━━ GIVEN PASSAGE ━━

At the Commerce Department's National Institute of Standards and Technology (NIST), we recognize that the use of advanced materials in protective equipment, such as helmets, can play a critical role in this effort. For that reason, NIST is investing $1 million per year for 5 years on tools to accelerate the development of advanced materials that can provide better protection against concussions for the athlete.

Sports equipment often leads the way in adopting new advances in materials—think of carbon nanotubes in high-end tennis rackets and golf clubs. But modern materials science offers the possibility of specifically designing new materials, from the ground up, that are tailored to the special needs of helmets and other protective equipment.

━━━

■ BRIEF 1 ■
Answer these questions about the passage on helmet materials:
(a) How much does NIST invest each year, and for how many years?
(b) Which sports equipment is given as an example of using carbon nanotubes?
(c) Which department is NIST part of?
■ BRIEF 2 ■
Write what comes next in the passage on helmet materials, picking up after its last sentence.
None of the records are needed.

━━ MATERIAL SHOWN ━━

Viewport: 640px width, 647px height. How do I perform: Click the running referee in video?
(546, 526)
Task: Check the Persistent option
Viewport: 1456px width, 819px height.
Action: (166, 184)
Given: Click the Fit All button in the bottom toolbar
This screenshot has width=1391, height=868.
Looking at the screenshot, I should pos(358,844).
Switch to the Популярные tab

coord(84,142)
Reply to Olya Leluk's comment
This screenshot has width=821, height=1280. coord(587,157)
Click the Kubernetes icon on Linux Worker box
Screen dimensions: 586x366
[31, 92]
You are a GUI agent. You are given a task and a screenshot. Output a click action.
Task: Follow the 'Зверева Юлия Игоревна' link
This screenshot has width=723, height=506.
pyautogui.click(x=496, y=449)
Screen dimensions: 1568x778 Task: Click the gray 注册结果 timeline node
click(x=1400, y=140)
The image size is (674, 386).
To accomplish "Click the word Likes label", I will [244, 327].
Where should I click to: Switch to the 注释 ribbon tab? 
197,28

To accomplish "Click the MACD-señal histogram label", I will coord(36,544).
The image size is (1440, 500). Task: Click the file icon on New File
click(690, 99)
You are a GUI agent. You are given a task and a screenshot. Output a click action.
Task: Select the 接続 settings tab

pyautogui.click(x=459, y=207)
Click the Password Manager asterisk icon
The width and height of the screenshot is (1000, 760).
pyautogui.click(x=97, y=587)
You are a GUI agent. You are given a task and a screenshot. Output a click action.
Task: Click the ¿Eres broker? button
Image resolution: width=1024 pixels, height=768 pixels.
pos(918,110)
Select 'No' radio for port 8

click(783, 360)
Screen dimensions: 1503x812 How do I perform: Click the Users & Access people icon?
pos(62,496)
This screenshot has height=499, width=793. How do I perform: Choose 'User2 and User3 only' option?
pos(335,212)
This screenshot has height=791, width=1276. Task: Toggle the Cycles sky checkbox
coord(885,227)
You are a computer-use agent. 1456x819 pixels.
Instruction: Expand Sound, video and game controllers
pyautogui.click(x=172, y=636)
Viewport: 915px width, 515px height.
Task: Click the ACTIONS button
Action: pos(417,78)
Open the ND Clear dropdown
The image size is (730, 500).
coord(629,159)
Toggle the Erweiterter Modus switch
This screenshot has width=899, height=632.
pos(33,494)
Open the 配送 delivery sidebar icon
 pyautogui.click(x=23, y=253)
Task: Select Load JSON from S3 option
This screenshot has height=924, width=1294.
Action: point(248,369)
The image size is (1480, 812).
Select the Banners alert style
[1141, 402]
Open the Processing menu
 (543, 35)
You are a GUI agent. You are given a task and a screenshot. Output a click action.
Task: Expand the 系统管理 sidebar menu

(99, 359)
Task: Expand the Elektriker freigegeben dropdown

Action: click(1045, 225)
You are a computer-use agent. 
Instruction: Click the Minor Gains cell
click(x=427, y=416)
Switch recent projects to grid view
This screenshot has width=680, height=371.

━━━

■ RESPONSE 1 ■
(a) $1 million per year for 5 years.
(b) High-end tennis rackets and golf clubs.
(c) The Commerce Department.

■ RESPONSE 2 ■
As an example, “shear-thickening suspensions”—specially designed particles suspended in a liquid polymer—can be a high-tech shock absorber that instantly adapts to offer greater resistance to stronger shocks. You’ve encountered a sheer-thickening suspension if you’ve ever tried to stir cornstarch in water quickly.

Other possibilities include micro- or nanostructured materials that either absorb shocks by crumpling in specific ways, rather like some automobile components are designed to protect passengers in a crash, or that selectively deform to channel the energy of shocks away from highly sensitive areas, like the skull. Self-healing polymers and shape-memory metal alloys can both provide reinforcement and extend the longevity of the equipment.